92 Yaşına giren büyük ustanın doğum günüydü önceki gün… Allah uzun ömürler versin diyoruz ve biz Yaşar Usta meselemize geri dönelim.
Bugün pek çok kişinin dudak büküp küçümsediği ve ‘saçma’ olarak nitelediği Yeşilçam dönem filmlerinin şaşırtıcı derecede pedagojik anlamda olumlu yönleri olduğunu biliyor muydunuz?
Yurt dışında bir seminerde bulunduğum bir dönemde tek kelime Türkçe bilmeyen bir meslektaşım bana bazı Kemal Sunal filmlerinin isimlerini saymıştı ve hayret etmiştim. Herhangi bir çeviriyle bile izlenmeden o filmlerin özellikle anti-kahramanlık üzerine tez yazılabilecek derecede istisna çalışmalar olduğunu söylemişti ve heyetteki tüm Türk meslektaşlarımla beraber hayretler içinde dinlemiştik. 1970’ler pek çok açıdan talihsiz yıllardı.
Büyük bir iç göç yaşanmış ve taşra insanı bir yandan şehirli olmaya intibak çabasındayken diğer yandan varlık mücadelesi veriyordu.
Tarım toplumunun sanayi toplumuna evrilmesi çok sancılı olur, bunu başka ülkelerin tarihlerini de okuyarak görüyoruz…
Türkiye ek olarak ideolojik çatışmanın sert ikliminden geçiyordu ve yokluk her alanda toplumu zorluyordu.
İşte bu dönemde Yeşilçam sosyolojik olarak büyük bir görev üstlendi.
Ertem Eğilmez gibi yönetmenler, Sadık Şendil gibi kalem erbaplarının bu tabloda büyük bir payı olduğunu yazıyor işin uzmanları.
Biz ise perdenin bu tarafında idik. Yaşı yetişkin olanlar hatırlayacaktır.
Bazılarımız ise daha sonra televizyon ekranından tanıdık bu kahramanları.
Adile Teyze, Münir Amca, Kemal Sunal, Zeki-Metin, Ayşen Guruda, Şener Şen ve daha pek çok sinema oyuncusunun rol aldığı Yeşilçam filmleri adeta birer masal tadıyla oynuyordu perde ya da ekranlarda.
Biz ise kendimizi o kahramanlarla özdeşleştiriyorduk çoğu kez.

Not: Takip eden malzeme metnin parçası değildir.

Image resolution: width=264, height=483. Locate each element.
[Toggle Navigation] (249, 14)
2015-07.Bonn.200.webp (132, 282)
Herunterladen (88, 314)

Çünkü aile vardı o filmlerde, dostluk vardı, sevgi ve aşk vardı, saf aşk…
O kadar kopmaz, o kadar güçlü bağlarla bağlıydı ki insanlar, daha sonra “ancak filmlerde olur” lafı meşhur oldu be sebeple.
Bizim Aile filmini sizlere anlatacak değilim herkes en az bir kez izlemiştir mutlaka.
Film konusu yazmayı da becerebileceğimi sanmıyorum.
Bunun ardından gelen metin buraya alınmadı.